[TEXT BLOCK]
--- START ---

Most motorcyclist rely blindly on comfort, confidence and speed to relate to the lean angle of their motorcycle. Most motorcycle riders are seriously affected by the change in conditions that affect grip. In fact, most riders are never taught how to ride in a manner to develop grip. For most motorcyclist, the feel and knowledge of grip is like the black art of motorcycling! In fact, most will refer to the lean angle as a anti crash guide.
A good motorcycle rider
Can identify through feeling grip front to back whilst braking and cornering on good or bad surfaces. They have the knowledge and discipline to take control of their destiny and do not refer to lean angle whilst controlling their motorcycle.

--- END ---

[REQUEST 1]
In the passage on motorcycle grip, what do most riders treat the lean angle as?
[REQUEST 2]
Write out the passage on motorcycle grip between "Most motorcyclist rely" and "anti crash guide.", inclusive.
[REQUEST 3]
Carry the passage on motorcycle grip forward from its last sentence.

[ITEMS]
--- START ---

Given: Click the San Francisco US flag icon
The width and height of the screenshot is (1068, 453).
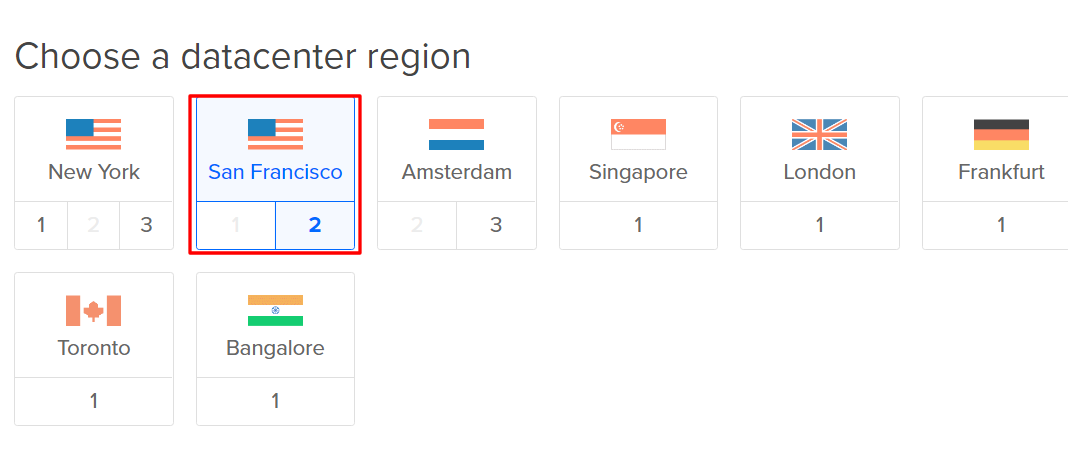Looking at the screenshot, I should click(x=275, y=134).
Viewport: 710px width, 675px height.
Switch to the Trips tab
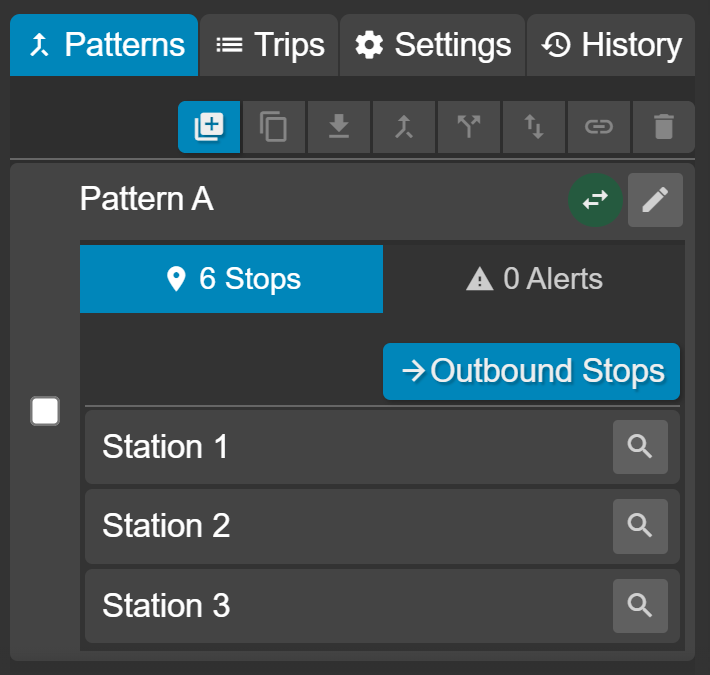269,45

--- END ---
--- START ---

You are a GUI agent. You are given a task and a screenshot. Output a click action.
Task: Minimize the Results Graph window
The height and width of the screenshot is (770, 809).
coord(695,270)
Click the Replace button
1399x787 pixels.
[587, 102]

--- END ---
--- START ---

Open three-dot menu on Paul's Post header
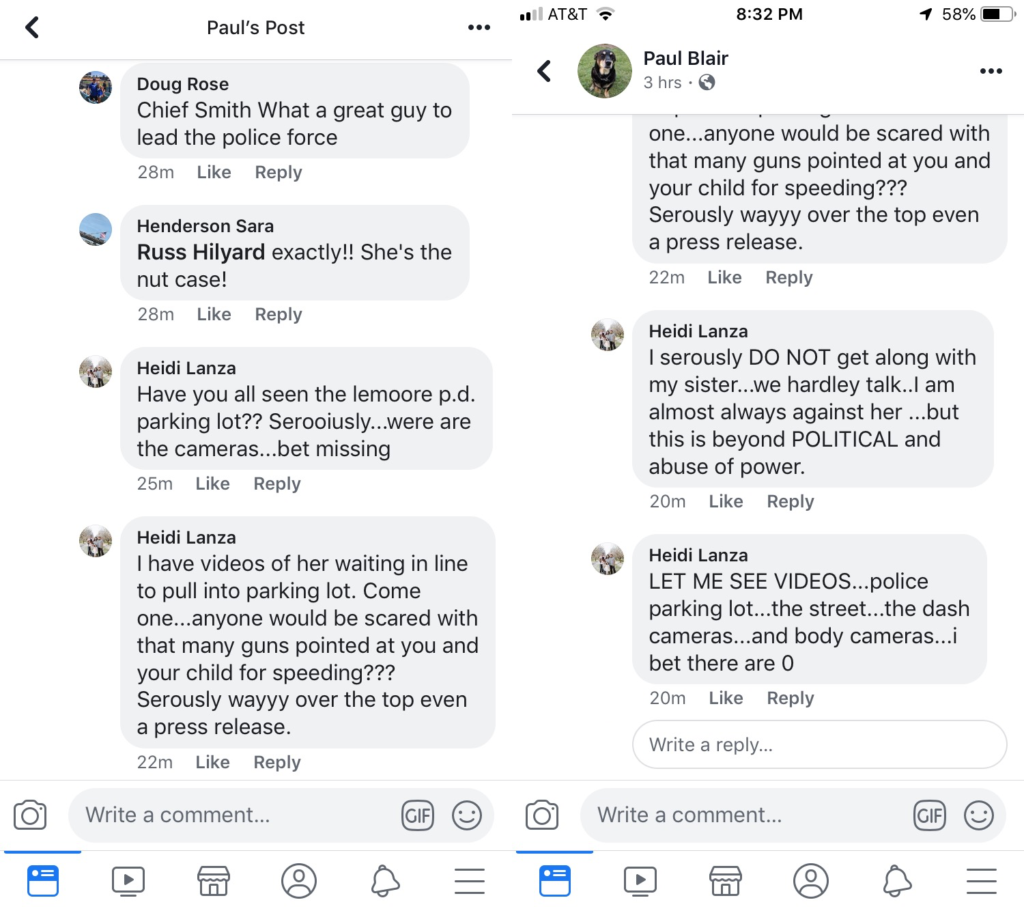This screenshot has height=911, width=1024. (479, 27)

--- END ---

[TASK OUTPUT 1]
An anti crash guide.

[TASK OUTPUT 2]
Most motorcyclist rely blindly on comfort, confidence and speed to relate to the lean angle of their motorcycle. Most motorcycle riders are seriously affected by the change in conditions that affect grip. In fact, most riders are never taught how to ride in a manner to develop grip. For most motorcyclist, the feel and knowledge of grip is like the black art of motorcycling! In fact, most will refer to the lean angle as a anti crash guide.

[TASK OUTPUT 3]
I remember as a young boy entering the tarmac road bike and racing scene, I was always uncomfortable if the roads were wet. To be fair the gap between what I knew then, to what I now know was massive. I strongly believe the single most important skill for me was learning to replace the thought of lean angle with grip. 33 years later there is little difference in motorcycle riders. The number of riders who ride off lean angle amazes me. It really disappoints me as I know that if riders are taught correctly, they can develop grip in braking, cornering and systems of control.
If you pay attention most training schools do little to no training in grip control; whether it be learner, licencing or even advanced rider training. Top Rider is the only school in Australia that provides a vast range of training products with drills and skills that align with vital grip training.
Unfortunately, the current gap between what riders currently know to what they should know is massive. Its 2018 and I think it’s about time every rider starts to realize that there is more available in motorcycle education. The current position is not being helped with most riders riding big bikes, on big tyres with traction control. Poor training combined with using misguided tips from mates, google etc. WOW, there are myths that need BUSTING.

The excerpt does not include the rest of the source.